Saturday, February 10, 2007

Senate Dems Consider Honoring Pro-abortion Anti-Abstinence Activist

"The U.S. emphasis on stopping young people from beginning intercourse…may be directly and indirectly harming American youth." --Cynthia Dailard


Cynthia Dailard , who recently passed away, believed that teaching abstinence to children might hurt them. So she spent much of her life's work writing, speaking and generally promoting this lie:

Adolescence is a time marked by physiological and psychological maturation. The formation and testing of romantic attachments and the physical expression of sexual feelings are a natural and developmentally appropriate part of this process.


Teach comprehensive sex education to teenagers, and they are much better off, Dailard believed.


"Contraception is the most effective way to help people avoid unintended pregnancy."3


Luckily, facts - as John Adams once said - are stubborn things, and "whatever may be our wishes, our inclination, or the dictates of our passions, they cannot alter the state of facts and evidence."
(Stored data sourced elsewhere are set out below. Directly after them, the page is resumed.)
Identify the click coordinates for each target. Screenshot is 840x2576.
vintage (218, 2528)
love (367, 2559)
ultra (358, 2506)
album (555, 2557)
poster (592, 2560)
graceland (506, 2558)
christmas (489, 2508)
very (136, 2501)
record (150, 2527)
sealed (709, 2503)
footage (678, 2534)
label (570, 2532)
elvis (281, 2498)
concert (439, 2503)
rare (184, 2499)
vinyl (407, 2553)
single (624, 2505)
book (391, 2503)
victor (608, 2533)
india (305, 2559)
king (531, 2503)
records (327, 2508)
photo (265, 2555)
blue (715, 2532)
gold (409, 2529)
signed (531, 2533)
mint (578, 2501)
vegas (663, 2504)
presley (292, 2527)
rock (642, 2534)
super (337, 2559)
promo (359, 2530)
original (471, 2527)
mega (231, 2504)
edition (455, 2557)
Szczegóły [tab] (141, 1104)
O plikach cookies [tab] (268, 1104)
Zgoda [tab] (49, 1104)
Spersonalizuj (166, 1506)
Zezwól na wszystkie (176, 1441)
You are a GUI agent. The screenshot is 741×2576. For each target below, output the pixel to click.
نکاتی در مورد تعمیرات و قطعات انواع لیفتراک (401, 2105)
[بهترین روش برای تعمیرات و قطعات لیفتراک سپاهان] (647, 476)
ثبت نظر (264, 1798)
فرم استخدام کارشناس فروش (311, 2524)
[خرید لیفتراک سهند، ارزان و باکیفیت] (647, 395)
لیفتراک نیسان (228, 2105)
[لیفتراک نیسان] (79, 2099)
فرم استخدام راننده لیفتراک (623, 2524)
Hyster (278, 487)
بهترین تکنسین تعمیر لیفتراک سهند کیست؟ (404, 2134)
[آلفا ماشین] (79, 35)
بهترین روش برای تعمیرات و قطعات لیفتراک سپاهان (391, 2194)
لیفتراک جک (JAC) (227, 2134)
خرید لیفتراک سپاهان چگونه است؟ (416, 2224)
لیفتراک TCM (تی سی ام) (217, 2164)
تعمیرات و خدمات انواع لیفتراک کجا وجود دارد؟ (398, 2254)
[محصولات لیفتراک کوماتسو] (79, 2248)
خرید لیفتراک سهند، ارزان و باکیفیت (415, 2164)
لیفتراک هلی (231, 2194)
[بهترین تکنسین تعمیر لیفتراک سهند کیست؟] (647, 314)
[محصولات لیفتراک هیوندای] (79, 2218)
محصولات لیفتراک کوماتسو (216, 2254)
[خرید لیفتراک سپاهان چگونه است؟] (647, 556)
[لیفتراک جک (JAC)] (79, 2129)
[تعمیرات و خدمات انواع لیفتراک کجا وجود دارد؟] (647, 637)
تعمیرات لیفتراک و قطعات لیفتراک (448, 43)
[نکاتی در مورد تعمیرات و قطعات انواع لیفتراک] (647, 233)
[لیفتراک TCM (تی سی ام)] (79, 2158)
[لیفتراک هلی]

Thus, it matters not that liberals like Cynthia Dailard are passionate about teaching kids how to put condoms on bananas and telling them which birth control is best. A rational examination of the evidence - the physical, emotional, cultural and economic ramifications of unwed teen pregnancy - points directly to the necessity of an unequivocal abstinence-only message.


Dailard also railed against attempts to curtail or ban abortion. She called South Dakota's attempt to ban abortion a "punitive and misguided approach."


If Senator Hillary Clinton and other pro-abortion Democrats have their way, Congress will pass a resolution (H. Con. Res.39 and S. Res. 36) posthumously honoring Dailard's life of pro-abortion, anti-abstinence work.